## Exercise
Work out how many lines in this listing hold the word "badge", and give the number with nothing added.

## Exercise input
_ _ _ _ _ _ _

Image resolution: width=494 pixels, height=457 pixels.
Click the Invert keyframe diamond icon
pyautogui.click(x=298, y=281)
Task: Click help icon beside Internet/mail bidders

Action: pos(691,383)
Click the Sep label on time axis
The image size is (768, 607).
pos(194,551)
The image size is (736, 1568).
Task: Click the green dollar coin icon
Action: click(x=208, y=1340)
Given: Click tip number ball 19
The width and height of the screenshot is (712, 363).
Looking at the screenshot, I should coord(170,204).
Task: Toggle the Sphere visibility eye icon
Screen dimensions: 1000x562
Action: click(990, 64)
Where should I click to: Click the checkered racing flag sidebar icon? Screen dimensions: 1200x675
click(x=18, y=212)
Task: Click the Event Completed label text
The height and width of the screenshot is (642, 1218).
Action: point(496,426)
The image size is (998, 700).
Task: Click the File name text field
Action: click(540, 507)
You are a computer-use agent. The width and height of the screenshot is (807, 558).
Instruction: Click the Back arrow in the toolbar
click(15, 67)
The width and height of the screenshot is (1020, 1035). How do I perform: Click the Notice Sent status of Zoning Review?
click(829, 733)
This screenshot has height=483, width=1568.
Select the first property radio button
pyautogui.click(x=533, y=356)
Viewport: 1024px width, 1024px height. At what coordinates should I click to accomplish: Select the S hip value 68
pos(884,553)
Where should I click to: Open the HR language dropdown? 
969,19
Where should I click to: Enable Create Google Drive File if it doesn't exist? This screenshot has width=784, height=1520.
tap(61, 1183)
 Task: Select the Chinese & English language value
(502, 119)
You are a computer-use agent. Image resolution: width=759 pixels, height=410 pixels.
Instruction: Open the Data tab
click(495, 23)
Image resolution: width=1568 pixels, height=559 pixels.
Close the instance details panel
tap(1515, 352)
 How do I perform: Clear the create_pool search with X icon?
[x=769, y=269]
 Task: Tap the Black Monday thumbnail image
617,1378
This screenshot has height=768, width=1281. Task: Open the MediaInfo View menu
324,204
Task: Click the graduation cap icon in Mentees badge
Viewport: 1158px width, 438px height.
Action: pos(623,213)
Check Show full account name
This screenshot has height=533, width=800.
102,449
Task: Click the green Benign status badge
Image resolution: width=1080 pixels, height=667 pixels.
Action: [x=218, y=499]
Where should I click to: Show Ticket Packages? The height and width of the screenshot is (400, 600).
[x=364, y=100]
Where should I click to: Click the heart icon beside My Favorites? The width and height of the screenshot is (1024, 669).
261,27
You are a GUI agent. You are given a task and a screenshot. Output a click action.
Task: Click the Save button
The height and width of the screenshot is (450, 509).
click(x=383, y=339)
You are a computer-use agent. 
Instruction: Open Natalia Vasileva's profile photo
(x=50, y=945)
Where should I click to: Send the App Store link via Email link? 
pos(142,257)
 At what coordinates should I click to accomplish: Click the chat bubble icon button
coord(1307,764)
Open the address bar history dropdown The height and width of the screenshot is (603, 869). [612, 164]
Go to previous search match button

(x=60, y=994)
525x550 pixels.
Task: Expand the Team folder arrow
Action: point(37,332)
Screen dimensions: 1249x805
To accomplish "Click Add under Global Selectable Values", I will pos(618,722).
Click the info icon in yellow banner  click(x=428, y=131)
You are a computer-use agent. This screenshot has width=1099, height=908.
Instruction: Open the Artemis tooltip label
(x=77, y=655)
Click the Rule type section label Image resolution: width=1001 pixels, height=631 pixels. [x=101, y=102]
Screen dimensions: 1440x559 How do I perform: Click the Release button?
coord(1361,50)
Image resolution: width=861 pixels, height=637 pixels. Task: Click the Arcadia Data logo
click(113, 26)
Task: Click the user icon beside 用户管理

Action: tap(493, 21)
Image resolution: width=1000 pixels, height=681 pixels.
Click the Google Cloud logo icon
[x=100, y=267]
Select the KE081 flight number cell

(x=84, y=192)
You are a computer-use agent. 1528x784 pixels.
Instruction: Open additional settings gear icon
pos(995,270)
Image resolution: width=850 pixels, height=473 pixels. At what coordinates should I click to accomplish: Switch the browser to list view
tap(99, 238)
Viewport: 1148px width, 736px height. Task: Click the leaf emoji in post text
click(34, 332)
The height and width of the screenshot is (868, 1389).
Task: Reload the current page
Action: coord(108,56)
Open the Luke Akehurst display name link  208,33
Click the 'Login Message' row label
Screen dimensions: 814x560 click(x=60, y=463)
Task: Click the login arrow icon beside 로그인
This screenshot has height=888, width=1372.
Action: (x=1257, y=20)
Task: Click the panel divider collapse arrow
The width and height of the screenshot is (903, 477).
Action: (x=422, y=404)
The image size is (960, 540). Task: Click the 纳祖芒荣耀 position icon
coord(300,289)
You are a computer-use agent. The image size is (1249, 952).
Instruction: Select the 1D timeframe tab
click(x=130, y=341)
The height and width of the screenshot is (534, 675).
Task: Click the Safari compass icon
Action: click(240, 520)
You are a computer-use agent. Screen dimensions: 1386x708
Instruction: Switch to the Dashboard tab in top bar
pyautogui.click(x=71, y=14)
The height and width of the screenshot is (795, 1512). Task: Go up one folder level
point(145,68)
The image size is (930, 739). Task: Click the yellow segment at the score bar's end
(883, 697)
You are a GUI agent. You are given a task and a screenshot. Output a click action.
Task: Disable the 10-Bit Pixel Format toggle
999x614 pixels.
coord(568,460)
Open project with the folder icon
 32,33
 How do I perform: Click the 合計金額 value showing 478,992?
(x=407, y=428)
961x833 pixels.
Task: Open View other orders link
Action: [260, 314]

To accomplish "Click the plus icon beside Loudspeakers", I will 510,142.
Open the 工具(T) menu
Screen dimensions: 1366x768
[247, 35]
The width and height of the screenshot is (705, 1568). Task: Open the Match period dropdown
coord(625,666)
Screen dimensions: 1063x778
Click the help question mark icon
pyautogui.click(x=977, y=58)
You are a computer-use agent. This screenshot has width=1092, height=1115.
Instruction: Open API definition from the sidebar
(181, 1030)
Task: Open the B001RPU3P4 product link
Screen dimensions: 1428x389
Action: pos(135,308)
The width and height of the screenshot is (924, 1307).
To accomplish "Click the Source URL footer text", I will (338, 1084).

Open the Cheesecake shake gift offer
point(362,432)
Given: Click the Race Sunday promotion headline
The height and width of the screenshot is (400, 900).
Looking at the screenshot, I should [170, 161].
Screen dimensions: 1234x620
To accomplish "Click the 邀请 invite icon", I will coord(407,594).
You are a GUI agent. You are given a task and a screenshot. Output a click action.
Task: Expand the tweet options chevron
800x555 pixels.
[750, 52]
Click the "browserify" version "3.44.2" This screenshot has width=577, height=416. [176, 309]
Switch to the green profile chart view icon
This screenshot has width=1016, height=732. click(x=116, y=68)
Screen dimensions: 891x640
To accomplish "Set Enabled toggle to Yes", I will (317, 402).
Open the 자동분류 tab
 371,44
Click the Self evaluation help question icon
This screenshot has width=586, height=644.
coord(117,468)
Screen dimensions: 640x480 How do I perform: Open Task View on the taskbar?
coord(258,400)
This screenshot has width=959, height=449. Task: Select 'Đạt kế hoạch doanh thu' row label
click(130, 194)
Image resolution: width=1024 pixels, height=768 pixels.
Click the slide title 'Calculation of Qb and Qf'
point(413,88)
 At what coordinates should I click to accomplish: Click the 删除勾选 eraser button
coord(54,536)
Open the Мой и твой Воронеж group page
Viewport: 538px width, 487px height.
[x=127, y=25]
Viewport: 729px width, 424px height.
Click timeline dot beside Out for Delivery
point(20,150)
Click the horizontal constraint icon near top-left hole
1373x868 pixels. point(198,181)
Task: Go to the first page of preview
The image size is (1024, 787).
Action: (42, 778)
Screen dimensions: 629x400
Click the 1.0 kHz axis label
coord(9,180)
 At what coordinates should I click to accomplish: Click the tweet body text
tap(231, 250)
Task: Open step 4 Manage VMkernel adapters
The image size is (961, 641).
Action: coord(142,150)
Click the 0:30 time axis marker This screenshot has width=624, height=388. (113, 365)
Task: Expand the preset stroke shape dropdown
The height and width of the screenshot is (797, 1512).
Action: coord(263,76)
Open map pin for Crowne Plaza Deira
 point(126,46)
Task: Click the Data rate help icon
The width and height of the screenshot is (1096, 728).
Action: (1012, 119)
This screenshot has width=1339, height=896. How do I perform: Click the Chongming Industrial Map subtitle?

_ _ _ _ _ _ _

## The answer
2